* Dataset *

####

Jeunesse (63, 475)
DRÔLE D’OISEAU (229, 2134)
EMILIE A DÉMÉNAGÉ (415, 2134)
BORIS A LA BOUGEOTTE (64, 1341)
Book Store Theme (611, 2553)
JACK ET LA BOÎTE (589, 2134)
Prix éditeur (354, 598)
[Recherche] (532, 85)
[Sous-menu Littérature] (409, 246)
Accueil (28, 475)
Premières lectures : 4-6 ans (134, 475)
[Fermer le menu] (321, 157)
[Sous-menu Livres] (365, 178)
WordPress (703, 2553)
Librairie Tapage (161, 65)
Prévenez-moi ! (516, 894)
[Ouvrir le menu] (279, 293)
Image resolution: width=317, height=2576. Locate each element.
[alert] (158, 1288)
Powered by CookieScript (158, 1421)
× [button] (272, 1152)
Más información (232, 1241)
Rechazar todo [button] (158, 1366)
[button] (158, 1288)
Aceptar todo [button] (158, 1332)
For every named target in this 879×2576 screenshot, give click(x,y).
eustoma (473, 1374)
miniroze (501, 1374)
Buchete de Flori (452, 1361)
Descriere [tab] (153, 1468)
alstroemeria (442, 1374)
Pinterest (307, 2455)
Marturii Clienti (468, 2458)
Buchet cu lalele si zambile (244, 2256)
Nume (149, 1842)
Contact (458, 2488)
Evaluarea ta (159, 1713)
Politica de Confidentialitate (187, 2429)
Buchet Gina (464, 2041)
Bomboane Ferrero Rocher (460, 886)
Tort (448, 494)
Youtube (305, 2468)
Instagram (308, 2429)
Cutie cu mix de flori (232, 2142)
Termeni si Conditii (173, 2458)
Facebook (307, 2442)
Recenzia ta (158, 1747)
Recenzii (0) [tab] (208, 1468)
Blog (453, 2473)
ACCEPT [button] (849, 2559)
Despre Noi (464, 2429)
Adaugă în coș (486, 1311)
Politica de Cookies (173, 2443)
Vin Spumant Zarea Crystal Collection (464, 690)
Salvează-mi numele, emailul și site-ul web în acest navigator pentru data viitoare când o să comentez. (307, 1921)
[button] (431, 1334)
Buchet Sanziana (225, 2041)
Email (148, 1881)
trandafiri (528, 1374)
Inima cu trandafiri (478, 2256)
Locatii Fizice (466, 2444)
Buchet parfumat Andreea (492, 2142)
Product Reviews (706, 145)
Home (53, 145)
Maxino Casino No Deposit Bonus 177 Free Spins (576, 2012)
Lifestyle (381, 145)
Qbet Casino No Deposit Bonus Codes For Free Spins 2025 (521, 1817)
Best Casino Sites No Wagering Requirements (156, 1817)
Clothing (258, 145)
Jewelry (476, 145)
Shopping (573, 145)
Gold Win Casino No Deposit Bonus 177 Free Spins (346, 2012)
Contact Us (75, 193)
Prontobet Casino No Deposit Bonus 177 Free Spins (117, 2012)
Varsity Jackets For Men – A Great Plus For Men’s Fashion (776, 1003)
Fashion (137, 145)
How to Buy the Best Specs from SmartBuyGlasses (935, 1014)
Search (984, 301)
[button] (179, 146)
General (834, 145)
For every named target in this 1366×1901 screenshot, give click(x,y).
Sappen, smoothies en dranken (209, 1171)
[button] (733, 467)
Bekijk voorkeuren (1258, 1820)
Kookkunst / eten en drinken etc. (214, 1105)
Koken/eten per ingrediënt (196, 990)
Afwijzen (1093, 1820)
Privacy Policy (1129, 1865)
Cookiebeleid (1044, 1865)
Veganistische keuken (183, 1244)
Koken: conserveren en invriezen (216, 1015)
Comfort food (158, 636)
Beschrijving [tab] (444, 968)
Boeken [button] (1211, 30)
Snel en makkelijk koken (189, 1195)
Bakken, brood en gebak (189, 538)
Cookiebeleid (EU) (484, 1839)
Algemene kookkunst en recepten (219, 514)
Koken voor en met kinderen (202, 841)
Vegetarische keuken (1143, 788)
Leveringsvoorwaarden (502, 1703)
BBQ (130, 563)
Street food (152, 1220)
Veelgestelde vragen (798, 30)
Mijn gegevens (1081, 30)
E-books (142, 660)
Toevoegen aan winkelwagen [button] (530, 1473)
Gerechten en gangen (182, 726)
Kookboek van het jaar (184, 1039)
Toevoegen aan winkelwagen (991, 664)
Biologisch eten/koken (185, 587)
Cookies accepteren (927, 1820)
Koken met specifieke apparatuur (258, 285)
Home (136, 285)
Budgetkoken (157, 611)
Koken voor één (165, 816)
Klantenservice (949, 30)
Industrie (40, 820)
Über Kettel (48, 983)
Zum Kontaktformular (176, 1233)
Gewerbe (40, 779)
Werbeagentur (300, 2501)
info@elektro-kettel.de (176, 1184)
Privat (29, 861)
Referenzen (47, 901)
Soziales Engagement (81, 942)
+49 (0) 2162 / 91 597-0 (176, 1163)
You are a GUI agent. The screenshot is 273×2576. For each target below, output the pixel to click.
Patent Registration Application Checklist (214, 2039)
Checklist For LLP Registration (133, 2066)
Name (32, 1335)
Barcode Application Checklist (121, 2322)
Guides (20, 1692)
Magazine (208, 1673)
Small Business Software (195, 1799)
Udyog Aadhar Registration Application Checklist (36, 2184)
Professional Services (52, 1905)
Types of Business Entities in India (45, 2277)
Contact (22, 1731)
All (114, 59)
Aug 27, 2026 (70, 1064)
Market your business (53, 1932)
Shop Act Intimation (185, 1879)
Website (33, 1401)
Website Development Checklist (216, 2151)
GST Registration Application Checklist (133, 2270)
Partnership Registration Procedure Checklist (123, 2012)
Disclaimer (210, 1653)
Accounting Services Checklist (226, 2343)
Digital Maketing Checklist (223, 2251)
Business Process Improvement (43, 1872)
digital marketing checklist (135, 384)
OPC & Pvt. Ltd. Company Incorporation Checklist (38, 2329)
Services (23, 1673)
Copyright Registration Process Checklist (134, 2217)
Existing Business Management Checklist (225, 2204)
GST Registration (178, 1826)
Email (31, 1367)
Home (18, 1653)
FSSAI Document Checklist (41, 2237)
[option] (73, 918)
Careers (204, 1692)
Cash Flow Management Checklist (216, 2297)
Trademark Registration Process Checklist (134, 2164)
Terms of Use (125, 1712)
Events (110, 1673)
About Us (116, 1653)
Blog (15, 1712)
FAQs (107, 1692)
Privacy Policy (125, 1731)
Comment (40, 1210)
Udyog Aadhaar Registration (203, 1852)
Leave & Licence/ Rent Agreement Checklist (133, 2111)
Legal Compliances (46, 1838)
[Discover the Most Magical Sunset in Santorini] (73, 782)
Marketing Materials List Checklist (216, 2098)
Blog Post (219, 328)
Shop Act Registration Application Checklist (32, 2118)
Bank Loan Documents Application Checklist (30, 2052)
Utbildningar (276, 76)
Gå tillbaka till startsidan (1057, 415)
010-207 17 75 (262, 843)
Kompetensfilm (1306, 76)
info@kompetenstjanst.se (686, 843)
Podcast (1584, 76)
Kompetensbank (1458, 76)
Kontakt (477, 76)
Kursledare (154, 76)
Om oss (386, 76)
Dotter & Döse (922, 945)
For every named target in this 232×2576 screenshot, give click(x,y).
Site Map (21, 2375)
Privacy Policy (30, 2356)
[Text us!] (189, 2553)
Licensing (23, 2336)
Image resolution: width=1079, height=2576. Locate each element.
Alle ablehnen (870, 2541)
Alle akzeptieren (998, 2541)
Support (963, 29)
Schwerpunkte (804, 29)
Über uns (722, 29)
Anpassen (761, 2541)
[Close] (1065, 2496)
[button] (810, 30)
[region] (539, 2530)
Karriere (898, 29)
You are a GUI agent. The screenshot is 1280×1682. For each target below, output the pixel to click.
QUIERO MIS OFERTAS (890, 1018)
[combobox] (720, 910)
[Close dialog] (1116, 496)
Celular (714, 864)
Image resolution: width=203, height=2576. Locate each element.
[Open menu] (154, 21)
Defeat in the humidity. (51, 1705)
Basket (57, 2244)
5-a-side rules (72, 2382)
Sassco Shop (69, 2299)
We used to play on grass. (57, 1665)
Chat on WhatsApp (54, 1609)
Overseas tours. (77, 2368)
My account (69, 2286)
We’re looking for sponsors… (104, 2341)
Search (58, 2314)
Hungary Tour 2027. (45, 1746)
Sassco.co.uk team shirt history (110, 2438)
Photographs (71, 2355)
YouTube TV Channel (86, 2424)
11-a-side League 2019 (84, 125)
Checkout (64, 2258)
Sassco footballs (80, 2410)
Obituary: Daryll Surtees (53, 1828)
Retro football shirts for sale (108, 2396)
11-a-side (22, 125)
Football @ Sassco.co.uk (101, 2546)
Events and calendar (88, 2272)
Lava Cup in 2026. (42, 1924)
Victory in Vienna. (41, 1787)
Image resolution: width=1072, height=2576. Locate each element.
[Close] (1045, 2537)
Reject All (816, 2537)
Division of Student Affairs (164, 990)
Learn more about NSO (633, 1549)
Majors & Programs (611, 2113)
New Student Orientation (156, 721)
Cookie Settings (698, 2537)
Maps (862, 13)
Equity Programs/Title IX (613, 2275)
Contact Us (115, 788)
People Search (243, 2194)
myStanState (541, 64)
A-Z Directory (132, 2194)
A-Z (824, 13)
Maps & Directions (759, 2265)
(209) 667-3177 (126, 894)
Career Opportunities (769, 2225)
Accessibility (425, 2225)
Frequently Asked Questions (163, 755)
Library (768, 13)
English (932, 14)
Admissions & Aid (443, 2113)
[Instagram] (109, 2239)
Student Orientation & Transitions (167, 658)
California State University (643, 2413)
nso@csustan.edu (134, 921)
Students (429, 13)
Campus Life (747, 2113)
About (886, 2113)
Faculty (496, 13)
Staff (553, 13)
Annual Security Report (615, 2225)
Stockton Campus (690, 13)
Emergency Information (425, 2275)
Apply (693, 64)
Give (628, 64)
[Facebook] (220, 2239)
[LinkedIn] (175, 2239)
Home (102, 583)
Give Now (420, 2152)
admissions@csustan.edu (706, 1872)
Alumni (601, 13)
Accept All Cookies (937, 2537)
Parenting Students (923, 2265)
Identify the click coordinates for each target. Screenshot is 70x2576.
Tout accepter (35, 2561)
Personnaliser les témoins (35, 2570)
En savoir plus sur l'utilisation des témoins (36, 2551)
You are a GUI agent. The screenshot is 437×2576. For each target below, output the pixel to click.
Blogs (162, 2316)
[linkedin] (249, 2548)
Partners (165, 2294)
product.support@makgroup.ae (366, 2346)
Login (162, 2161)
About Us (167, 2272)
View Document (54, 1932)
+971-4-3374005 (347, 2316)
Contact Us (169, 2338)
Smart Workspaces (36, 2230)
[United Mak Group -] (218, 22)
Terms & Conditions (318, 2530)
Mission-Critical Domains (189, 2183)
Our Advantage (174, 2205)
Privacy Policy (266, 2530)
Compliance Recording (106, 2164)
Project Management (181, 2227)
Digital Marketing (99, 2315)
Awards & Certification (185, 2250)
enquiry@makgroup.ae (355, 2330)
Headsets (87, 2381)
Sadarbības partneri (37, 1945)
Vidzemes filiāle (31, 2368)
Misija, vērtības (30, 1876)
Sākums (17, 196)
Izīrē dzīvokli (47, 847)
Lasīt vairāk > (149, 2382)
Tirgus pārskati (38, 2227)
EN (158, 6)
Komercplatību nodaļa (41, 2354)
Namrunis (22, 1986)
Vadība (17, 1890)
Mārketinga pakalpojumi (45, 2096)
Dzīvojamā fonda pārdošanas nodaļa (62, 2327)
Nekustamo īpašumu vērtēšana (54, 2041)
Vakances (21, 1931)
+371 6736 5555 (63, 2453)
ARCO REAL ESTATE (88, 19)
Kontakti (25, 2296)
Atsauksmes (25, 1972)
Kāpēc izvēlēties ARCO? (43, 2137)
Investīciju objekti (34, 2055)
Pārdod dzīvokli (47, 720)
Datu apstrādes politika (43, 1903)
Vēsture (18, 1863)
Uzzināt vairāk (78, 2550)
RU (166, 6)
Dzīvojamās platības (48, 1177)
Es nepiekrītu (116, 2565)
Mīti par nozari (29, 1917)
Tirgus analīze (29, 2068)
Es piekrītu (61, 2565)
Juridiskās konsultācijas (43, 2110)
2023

####

* Task goal *
From the line holding "Checklist For LLP Registration (133, 2066)" to the line holding "Blog Post (219, 328)", inclusive, restate each line above exactly as written.

* Solution to the exercise *
Checklist For LLP Registration (133, 2066)
Name (32, 1335)
Barcode Application Checklist (121, 2322)
Guides (20, 1692)
Magazine (208, 1673)
Small Business Software (195, 1799)
Udyog Aadhar Registration Application Checklist (36, 2184)
Professional Services (52, 1905)
Types of Business Entities in India (45, 2277)
Contact (22, 1731)
All (114, 59)
Aug 27, 2026 (70, 1064)
Market your business (53, 1932)
Shop Act Intimation (185, 1879)
Website (33, 1401)
Website Development Checklist (216, 2151)
GST Registration Application Checklist (133, 2270)
Partnership Registration Procedure Checklist (123, 2012)
Disclaimer (210, 1653)
Accounting Services Checklist (226, 2343)
Digital Maketing Checklist (223, 2251)
Business Process Improvement (43, 1872)
digital marketing checklist (135, 384)
OPC & Pvt. Ltd. Company Incorporation Checklist (38, 2329)
Services (23, 1673)
Copyright Registration Process Checklist (134, 2217)
Existing Business Management Checklist (225, 2204)
GST Registration (178, 1826)
Email (31, 1367)
Home (18, 1653)
FSSAI Document Checklist (41, 2237)
[option] (73, 918)
Careers (204, 1692)
Cash Flow Management Checklist (216, 2297)
Trademark Registration Process Checklist (134, 2164)
Terms of Use (125, 1712)
Events (110, 1673)
About Us (116, 1653)
Blog (15, 1712)
FAQs (107, 1692)
Privacy Policy (125, 1731)
Comment (40, 1210)
Udyog Aadhaar Registration (203, 1852)
Leave & Licence/ Rent Agreement Checklist (133, 2111)
Legal Compliances (46, 1838)
[Discover the Most Magical Sunset in Santorini] (73, 782)
Marketing Materials List Checklist (216, 2098)
Blog Post (219, 328)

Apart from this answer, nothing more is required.